Trabajo solicitado >>
A. Según el texto sobre el lenguaje de los medios españoles ante el terrorismo, ¿en qué momento secuestró y asesinó ETA a Miguel Ángel Blanco?
B. Prolonga el texto sobre el lenguaje de los medios españoles ante el terrorismo a partir de su última oración.

Texto mostrado >>
+++
Primero a raíz del secuestro y la decapitación en Arabia Saudí del técnico civil norteamericano Paul Johnson, más recientemente a propósito de la muerte en Irak, en parecidas circunstancias, del intérprete surcoreano Kim Sun-il, no han sido pocos los medios de comunicación españoles que, con la mayor naturalidad, han calificado tales sucesos de ejecuciones; tampoco resulta excepcional oír o leer en esos mismos medios piezas presuntamente informativas que tachan de asesinatos las muertes causadas por las tropas anglo-americanas en territorio iraquí; y, por supuesto, cada vez que dichas tropas efectúan un bombardeo en Faluja o en Sadr City -pongo por caso-, la impresión mediática que nos llega es que las bajas eran todas civiles inocentes, nunca jamás combatientes o terroristas.

Que asimilar las muertes premeditadas, televisadas y atroces de esos rehenes con el cumplimiento de una sentencia legal (una ejecución es eso) sea un mero lapsus linguae me parece poco verosímil, y menos en un país como España. ¿Acaso alguien dijo, cuando en el verano de 1997 ETA secuestró y asesinó a Miguel Ángel Blanco, que lo habían ejecutado? ¿Quién, fuera del entorno terrorista, ha tildado de asesinato la muerte de un etarra en enfrentamiento armado con la Guardia Civil o la policía? Pero como tampoco creo demasiado en las consignas universales ni en los complots, intuyo que, en lo relativo al tratamiento mediático de la información relacionada con el terrorismo islamista, Occidente -y España en particular- sufre una especie de síndrome de Estocolmo, un "complejo de víctima culpable" que nos induce a otorgar a Al Qaeda y compañía alguna dosis de legitimidad, a concederles cierto grado de indulgencia o comprensión. Legitimidad, indulgencia y comprensión que extraemos de nuestro masivo rechazo ante la invasión y la ocupación de Irak, sin querer entender que tanto el proyecto religioso-político como las prácticas asesinas de Bin Laden y sus secuaces son muy, muy anteriores a la guerra de 2003, a la presidencia de George W. Bush, a la Intifada palestina o a cualquiera de las restantes coartadas tras las que hábilmente se escudan.
+++
Ítems mostrados >>
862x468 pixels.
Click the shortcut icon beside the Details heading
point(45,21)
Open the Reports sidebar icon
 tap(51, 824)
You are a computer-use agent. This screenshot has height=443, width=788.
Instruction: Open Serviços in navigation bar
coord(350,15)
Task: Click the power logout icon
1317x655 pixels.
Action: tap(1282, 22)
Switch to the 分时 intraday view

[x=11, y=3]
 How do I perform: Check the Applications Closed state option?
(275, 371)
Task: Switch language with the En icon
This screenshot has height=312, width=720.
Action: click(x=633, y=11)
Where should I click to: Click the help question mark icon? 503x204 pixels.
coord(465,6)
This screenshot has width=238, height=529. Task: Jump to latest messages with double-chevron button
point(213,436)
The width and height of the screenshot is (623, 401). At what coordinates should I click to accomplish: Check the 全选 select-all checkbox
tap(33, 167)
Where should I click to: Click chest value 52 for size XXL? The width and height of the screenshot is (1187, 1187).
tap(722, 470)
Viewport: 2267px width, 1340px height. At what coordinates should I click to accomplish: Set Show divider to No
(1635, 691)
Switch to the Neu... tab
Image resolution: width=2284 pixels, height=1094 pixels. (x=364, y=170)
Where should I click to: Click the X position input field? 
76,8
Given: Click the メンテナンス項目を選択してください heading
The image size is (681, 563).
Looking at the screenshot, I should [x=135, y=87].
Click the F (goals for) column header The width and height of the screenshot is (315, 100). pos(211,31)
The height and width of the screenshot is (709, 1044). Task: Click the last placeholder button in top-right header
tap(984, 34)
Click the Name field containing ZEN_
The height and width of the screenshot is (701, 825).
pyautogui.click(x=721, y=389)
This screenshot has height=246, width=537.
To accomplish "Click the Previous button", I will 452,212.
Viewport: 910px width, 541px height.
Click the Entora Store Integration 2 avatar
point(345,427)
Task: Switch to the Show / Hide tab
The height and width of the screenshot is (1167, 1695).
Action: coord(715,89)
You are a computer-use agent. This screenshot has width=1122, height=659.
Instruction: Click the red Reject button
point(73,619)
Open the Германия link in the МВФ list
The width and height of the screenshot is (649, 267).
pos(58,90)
+++
Respuestas dadas >>
A. En el verano de 1997.

B.
Sólo desde un acomplejamiento enfermizo de los valores democráticos de Occidente puede entenderse que, el pasado viernes 25, un telenoticias vespertino y público mostrara al imán de una mezquita suní de Bagdad atribuyendo los sangrientos atentados terroristas del día anterior en el centro y norte de Irak a un complot "de los judíos y los norteamericanos"..., sin que los periodistas responsables de la información creyesen necesario introducir ningún matiz o contrapunto crítico a tan delirante aserto. Del mismo modo, cuando el intérprete surcoreano fue salvajemente decapitado, a muchos les pareció que la responsabilidad del drama no recaía sobre los bárbaros asesinos, sino sobre el Gobierno de Seúl por su empeño en enviar tropas al país árabe.

¿Y qué decir de la fórmula, aplicada ya a rehenes italianos y turcos, de exigir antes de liberarlos la celebración de manifestaciones antinorteamericanas en Roma o en Estambul? ¿No debería esa clase de chantaje provocar el indignado rechazo de cualquier progresista, de cualquier demócrata? Pues miles de personas acudieron a las respectivas protestas, haciendo el juego a los secuestradores fundamentalistas. En fin, mientras los mayores especialistas mundiales en Al Qaeda (Rohan Gunaratna, en EL PAÍS del 25 de junio) afirman que es esencial "controlar las mezquitas para que se expanda el islam moderado", la directora general de Asuntos Religiosos del país que sufrió el 11 de Marzo, Mercedes Rico-Godoy, desdeña cualquier vigilancia sobre los sermones de los imanes, y encima propone no hablar de "terrorismo islámico", sino de "terrorismo internacional"; el sindicato de avestruces debería reclamar a doña Mercedes derechos de autor...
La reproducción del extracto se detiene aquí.